Les violences au Xinjiang, région chinoise à majorité musulmane, ont braqué les projecteurs sur les tensions ethniques dans un pays peuplé de 1,3 milliard d'habitants, de 56 communautés, dont une domine, les Hans, composant plus de 90% de la population.

«Les heurts sont très inquiétants pour la direction (chinoise), notamment parce qu'ils pourraient potentiellement s'étendre à d'autres minorités ayant les mêmes griefs que les Ouïghours», la principale minorité du Xinjiang,  estime Sarah McDowall, analyste de IHS Global Insight. Urumqi, la capitale régionale, est toujours sous haute surveillance près d'une semaine après des émeutes de Ouïghours ayant pris pour cibles des Hans, suivies de trois jours de troubles, durant lesquels, cette fois, des Hans étaient descendus dans la rue, munis d'armes de fortune, pour en découdre avec les Ouïghours.

Evénements terribles intervenant à peine plus d'un an après les émeutes, meurtières elles aussi, de Lhassa.

La capitale régionale tibétaine s'était embrasée le 14 mars 2008, après plusieurs jours de manifestations pacifiques. Lors de ces émeutes, des groupes de jeunes tibétains s'étaient lancés dans des «chasses aux Han», selon les témoignages de touristes étrangers alors recueillis par l'AFP.

«Le gouvernement a des problèmes sérieux.
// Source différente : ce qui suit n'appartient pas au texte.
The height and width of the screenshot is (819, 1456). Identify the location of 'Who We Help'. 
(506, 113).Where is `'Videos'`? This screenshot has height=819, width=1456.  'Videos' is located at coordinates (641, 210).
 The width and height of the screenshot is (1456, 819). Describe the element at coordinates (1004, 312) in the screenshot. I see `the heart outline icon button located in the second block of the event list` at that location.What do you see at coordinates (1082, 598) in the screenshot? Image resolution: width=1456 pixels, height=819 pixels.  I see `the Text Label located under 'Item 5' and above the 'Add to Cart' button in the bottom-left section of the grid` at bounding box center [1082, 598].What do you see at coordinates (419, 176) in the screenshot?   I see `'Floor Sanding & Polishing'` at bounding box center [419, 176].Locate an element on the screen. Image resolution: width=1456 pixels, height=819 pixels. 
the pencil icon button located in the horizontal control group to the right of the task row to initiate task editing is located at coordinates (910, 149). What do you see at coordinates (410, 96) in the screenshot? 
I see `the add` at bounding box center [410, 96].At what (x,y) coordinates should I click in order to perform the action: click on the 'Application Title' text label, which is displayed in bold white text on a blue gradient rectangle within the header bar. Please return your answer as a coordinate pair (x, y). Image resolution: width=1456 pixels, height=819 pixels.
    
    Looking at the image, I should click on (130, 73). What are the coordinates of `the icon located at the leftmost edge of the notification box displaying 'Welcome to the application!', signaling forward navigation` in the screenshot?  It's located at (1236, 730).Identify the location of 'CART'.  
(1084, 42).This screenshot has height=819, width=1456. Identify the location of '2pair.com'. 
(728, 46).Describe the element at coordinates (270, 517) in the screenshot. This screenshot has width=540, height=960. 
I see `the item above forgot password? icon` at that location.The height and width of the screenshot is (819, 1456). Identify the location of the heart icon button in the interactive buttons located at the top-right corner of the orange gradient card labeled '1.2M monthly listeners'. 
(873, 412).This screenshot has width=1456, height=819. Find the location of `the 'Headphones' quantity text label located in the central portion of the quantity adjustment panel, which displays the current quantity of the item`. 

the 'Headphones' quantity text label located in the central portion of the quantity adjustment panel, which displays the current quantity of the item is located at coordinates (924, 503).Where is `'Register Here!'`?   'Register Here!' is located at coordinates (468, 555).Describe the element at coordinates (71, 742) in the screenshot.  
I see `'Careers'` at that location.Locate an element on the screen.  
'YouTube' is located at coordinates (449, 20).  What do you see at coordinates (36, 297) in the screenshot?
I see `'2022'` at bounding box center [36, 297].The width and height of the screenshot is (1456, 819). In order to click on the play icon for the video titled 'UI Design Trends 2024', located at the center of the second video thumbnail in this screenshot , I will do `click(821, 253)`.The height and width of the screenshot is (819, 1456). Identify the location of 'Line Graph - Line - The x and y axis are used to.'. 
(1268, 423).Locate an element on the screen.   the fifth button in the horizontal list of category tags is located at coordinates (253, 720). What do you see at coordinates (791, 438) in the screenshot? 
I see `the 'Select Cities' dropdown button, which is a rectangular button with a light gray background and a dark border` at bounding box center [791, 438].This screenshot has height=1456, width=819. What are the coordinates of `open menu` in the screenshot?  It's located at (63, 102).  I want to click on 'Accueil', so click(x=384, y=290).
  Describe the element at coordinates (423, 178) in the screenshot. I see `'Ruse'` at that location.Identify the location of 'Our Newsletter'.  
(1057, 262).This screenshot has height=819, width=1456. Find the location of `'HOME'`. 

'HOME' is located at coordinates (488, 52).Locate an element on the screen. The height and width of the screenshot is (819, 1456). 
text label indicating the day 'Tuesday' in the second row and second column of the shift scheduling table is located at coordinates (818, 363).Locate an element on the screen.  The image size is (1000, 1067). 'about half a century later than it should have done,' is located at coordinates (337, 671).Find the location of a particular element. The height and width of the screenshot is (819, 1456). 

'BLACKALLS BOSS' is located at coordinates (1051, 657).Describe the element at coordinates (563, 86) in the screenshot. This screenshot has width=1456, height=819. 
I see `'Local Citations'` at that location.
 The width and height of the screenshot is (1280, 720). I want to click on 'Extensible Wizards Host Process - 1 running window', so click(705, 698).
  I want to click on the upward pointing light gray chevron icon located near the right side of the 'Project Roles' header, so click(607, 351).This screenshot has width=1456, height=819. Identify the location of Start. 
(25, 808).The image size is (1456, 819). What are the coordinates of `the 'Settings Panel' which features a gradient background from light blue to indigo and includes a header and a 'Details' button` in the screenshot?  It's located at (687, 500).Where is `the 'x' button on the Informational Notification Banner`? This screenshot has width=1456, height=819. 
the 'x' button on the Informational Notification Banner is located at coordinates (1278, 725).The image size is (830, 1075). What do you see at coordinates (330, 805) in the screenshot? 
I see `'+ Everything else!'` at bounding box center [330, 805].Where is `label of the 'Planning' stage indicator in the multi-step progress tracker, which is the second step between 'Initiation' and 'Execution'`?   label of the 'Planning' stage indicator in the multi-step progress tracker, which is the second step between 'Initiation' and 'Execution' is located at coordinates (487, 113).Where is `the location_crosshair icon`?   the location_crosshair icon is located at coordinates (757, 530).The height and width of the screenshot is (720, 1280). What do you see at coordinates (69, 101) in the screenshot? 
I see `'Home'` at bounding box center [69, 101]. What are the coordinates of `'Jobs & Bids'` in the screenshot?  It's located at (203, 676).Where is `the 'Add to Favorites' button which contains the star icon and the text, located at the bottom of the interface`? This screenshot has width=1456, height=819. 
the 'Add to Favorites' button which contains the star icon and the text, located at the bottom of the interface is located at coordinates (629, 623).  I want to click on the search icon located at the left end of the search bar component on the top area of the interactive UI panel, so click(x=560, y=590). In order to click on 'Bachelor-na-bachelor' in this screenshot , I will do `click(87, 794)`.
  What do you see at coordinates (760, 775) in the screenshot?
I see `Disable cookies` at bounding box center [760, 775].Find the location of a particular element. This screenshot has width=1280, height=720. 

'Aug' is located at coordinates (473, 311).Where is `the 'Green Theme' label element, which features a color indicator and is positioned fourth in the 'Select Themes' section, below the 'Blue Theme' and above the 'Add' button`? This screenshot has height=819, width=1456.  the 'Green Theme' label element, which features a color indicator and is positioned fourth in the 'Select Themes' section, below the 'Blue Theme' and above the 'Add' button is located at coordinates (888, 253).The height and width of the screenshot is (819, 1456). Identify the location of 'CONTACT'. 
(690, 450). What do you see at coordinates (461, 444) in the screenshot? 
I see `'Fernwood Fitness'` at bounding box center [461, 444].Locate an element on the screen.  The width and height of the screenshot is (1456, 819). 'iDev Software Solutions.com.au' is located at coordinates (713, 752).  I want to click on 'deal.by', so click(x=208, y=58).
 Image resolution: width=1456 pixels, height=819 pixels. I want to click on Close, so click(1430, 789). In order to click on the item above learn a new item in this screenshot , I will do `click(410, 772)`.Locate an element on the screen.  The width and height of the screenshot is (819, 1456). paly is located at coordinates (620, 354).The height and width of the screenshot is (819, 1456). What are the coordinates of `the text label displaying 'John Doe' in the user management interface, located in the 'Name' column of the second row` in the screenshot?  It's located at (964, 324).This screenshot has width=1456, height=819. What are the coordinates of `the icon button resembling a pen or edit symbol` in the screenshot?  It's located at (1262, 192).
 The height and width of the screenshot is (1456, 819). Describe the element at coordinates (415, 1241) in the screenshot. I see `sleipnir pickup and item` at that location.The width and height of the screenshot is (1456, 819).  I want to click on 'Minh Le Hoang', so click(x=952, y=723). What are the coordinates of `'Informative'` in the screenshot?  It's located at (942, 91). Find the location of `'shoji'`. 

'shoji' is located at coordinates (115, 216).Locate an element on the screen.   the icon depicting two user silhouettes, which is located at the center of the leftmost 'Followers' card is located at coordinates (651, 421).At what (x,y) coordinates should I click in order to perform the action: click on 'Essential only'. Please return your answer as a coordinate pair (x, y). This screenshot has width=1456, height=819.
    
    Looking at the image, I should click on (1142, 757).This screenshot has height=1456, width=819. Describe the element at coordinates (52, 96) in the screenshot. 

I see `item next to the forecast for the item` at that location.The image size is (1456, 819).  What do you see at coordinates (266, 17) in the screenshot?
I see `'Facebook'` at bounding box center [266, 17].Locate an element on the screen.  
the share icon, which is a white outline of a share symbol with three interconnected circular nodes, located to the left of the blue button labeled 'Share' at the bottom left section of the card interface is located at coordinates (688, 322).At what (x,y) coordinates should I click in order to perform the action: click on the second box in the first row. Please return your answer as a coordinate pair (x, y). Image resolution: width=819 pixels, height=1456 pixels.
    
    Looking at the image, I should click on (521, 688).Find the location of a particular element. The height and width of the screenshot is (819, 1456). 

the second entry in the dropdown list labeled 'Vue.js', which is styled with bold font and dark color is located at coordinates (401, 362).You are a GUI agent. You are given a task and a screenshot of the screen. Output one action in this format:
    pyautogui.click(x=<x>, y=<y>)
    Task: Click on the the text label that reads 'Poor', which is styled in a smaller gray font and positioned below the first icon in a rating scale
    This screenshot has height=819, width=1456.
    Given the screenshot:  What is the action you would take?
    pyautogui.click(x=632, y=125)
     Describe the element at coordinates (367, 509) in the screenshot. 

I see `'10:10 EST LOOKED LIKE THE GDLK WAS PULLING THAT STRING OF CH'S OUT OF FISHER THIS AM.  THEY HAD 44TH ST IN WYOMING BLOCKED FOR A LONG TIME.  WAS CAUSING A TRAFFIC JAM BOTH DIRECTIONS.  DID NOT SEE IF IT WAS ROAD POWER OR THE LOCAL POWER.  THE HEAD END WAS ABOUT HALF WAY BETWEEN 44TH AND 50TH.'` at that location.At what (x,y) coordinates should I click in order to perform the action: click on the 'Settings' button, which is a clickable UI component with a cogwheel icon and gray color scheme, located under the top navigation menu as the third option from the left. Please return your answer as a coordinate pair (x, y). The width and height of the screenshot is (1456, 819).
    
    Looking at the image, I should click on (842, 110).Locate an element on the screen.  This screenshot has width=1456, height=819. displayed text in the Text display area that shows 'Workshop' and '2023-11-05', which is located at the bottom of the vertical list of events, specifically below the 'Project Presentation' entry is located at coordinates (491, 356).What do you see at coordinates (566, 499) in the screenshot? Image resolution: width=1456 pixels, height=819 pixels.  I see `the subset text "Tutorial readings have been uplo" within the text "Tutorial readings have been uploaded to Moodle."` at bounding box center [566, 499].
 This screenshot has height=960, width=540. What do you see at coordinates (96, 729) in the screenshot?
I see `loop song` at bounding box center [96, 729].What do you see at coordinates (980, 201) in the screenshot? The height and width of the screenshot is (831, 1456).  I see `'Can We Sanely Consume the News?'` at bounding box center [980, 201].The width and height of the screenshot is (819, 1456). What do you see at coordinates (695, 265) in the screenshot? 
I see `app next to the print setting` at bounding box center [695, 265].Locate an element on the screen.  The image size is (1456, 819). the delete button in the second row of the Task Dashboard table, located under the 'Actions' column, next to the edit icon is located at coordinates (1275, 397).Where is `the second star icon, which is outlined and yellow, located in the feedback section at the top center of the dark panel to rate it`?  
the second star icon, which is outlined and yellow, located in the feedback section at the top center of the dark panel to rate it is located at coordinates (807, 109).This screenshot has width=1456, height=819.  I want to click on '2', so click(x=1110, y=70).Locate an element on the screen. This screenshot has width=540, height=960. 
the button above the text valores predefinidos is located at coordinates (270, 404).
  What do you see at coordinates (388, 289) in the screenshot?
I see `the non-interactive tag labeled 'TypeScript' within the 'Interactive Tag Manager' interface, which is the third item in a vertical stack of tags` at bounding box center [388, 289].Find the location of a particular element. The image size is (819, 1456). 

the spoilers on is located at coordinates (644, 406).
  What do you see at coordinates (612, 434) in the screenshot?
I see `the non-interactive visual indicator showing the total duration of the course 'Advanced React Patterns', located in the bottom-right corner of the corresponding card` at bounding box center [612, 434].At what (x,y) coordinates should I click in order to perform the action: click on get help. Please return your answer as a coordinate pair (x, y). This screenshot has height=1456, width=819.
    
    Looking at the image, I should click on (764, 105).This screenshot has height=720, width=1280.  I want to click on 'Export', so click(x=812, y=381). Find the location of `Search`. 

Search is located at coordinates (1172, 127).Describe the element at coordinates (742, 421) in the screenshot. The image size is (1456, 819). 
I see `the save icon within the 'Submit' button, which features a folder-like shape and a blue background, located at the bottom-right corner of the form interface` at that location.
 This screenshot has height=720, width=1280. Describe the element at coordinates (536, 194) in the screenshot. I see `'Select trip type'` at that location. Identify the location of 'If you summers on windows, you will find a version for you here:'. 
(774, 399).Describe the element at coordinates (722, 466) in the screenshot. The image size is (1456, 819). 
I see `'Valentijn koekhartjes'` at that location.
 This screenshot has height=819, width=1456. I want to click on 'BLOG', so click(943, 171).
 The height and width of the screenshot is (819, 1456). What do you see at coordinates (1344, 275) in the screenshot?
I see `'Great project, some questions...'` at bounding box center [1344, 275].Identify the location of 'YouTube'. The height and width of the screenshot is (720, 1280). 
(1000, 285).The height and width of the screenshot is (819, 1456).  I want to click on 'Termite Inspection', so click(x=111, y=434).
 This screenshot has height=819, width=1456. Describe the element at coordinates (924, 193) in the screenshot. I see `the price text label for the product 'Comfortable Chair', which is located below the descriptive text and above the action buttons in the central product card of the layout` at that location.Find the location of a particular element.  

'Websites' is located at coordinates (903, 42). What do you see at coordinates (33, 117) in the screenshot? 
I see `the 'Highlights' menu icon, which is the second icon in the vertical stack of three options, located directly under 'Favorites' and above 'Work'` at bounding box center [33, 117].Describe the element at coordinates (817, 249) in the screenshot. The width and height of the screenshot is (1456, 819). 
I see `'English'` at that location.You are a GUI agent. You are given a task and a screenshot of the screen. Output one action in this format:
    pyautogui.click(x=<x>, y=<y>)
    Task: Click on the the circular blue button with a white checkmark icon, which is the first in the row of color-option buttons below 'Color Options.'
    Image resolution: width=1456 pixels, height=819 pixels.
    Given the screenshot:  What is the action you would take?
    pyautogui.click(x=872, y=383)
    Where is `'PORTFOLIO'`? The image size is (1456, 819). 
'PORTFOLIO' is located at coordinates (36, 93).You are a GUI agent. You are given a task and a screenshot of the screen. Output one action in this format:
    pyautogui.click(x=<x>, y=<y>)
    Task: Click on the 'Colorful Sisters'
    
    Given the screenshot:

Pékin doit faire face à la façon dont les minorités sont réellement traitées par les Hans, pas seulement au Xinjiang, mais partout», estime Jiang Wenran, professeur de sciences politiques à l'université d'Alberta (Canada).

Les marches occidentales de la Chine -- Xinjiang, Tibet -- sont ses défis les plus sérieux, même si des tensions peuvent exister ailleurs, comme en Mongolie intérieure, autre région autonome, dans le Nord, estime les analystes.

Tibétains et Ouïghours, principale ethnie au Xinjiang, ont le même sentiment d'êtres opprimés, dans leur culture et leur pratique religieuse, et voient leur identité menacée par la sinisation de leurs régions.

«La stratégie du gouvernement central de transfert de population vers les régions de minorités fait soupçonner que son objectif réel est en fait l'assimilation des minorités, sous la domination han», dit Mme McDowall.

Au Xinjiang, la proportion locale de Han est passée de moins de 6% en 1949 à plus de 40% aujourd'hui.

Pourtant, Pékin a aussi une politique spéciale de planning familial en faveur de ses minorités, autorisées à avoir plusieurs enfants, voire en nombre illimité, selon les cas, alors qu'un grand nombre de Hans n'ont droit qu'à un héritier.

Le gouvernement a aussi une politique de «discrimination positive» pour les candidats aux examens d'entrée à l'université issus des minorités.

Parallèlement, il a fortement investi dans ces régions de l'Ouest. Le produit intérieur brut du Xinjiang est pssé de 116,86 milliards de yuans (12,3 mds euros) en 1999, à 352,32 milliards de yuans (37 mds euros) en 2007, selon les statistiques officielles.

«Mais cela n'a pas entraîné comme prévu une élévation du niveau de vie autant chez les populations locales que chez les Hans», souligne M. Jiang.

Ailleurs aussi, la culture et le mode de vie d'autres minorités sont menacés, mais tout simplement par la modernisation.

«Toutes les minorités qui ont des modes de vie traditionnels en Chine ou ailleurs sont menacées par la modernisation et le tourisme. C'est un problème universel», relève Jean-Pierre Cabestan, professeur de Sciences politiques de la Hong Kong Baptist University.

Mais «avec les Mongols, les Tibétains et les Ouïghours sont les seules minorités qui constituent de véritables forces centrifuges. Surtout les deux dernières», ajoute-t-il.

«Ces tensions ne devraient pas miner l'autorité du parti communiste à court terme», relève Sarah McDowall. «Mais elles sont une menace croissante pour le leadership chinois, surtout en ces périodes de crise économique et de chômage en hausse», ajoute-t-elle.